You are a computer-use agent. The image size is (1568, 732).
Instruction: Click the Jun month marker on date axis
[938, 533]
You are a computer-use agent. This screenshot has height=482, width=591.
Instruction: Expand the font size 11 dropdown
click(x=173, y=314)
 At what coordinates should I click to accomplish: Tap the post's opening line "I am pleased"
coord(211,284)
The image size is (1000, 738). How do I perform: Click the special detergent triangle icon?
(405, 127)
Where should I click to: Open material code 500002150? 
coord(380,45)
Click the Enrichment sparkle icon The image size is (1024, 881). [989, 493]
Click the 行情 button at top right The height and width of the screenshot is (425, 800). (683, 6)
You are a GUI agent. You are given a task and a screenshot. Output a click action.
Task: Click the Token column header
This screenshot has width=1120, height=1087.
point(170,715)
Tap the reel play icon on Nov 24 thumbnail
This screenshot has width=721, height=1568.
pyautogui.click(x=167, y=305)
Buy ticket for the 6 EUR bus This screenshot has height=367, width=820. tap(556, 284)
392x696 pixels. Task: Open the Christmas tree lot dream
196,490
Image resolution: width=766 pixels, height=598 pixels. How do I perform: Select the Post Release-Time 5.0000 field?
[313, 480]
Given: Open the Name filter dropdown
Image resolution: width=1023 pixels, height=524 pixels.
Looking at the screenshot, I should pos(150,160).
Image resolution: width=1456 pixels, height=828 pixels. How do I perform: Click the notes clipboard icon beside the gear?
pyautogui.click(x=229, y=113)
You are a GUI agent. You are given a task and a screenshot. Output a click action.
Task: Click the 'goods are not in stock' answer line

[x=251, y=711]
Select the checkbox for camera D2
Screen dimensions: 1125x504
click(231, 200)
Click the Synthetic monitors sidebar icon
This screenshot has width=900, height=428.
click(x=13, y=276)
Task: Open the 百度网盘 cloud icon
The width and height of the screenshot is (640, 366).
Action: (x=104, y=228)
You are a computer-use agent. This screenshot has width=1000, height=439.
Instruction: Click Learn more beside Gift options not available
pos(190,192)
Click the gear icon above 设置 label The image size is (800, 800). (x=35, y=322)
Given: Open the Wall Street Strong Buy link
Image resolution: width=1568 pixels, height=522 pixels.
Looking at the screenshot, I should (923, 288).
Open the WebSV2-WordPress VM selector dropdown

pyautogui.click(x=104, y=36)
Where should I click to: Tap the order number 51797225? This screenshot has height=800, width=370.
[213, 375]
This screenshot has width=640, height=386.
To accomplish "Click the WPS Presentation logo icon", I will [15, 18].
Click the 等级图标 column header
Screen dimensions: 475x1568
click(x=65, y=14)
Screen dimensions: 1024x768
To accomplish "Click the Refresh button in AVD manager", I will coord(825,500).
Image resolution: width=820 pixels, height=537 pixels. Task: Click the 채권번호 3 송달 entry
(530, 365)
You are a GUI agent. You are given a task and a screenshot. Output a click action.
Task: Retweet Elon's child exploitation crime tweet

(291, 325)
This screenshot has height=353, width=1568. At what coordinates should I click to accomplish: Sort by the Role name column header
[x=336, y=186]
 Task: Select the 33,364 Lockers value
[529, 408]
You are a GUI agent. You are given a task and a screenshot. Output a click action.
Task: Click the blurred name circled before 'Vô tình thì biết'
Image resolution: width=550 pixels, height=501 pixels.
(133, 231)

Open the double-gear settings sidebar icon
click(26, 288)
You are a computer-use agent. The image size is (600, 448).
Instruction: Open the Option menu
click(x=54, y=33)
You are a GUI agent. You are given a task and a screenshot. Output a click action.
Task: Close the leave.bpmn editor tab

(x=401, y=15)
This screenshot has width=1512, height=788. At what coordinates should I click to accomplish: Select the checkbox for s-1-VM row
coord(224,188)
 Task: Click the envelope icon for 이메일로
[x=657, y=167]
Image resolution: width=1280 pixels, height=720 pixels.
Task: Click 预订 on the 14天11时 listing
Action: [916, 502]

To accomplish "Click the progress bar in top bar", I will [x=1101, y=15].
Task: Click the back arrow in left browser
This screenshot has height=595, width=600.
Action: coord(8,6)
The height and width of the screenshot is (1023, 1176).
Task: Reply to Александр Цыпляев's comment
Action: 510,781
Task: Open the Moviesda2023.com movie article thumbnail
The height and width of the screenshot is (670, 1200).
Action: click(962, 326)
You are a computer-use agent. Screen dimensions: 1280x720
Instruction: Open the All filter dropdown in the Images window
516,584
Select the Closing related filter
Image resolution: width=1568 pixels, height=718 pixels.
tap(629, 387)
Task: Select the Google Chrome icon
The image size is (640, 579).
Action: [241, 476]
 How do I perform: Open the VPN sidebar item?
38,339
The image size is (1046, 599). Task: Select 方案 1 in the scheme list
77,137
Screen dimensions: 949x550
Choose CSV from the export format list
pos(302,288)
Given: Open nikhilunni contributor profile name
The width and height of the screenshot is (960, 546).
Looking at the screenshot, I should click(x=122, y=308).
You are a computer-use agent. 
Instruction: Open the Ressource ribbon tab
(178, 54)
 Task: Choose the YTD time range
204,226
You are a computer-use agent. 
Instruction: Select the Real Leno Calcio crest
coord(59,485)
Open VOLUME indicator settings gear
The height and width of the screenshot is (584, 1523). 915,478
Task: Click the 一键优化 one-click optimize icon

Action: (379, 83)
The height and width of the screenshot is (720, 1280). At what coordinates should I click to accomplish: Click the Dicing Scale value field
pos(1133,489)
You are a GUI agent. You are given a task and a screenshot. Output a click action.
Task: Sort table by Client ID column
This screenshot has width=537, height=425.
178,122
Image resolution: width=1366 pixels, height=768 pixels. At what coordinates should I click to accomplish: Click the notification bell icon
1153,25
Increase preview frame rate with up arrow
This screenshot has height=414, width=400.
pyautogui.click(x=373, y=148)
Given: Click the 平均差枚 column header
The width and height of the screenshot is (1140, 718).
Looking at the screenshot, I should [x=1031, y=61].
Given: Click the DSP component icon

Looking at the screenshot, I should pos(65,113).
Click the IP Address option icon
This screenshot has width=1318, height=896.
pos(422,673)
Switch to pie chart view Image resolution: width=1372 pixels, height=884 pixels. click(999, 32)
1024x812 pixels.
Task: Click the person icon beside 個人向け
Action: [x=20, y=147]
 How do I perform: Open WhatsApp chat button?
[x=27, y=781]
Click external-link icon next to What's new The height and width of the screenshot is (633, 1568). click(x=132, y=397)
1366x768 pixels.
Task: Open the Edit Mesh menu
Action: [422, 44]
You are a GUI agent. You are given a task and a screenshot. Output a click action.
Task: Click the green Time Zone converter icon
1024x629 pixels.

****************

● **Problem description**:
In the listing above, locate the line containing "This screenshot has width=1512, height=788." and the line containing "Task: Open the Moviesda2023.com". Extract those two lines and every line between them, exactly as written, and only those.

● **Solution for this task**:
This screenshot has width=1512, height=788. At what coordinates should I click to accomplish: Select the checkbox for s-1-VM row
coord(224,188)
 Task: Click the envelope icon for 이메일로
[x=657, y=167]
Image resolution: width=1280 pixels, height=720 pixels.
Task: Click 预订 on the 14天11时 listing
Action: [916, 502]

To accomplish "Click the progress bar in top bar", I will [x=1101, y=15].
Task: Click the back arrow in left browser
This screenshot has height=595, width=600.
Action: coord(8,6)
The height and width of the screenshot is (1023, 1176).
Task: Reply to Александр Цыпляев's comment
Action: 510,781
Task: Open the Moviesda2023.com movie article thumbnail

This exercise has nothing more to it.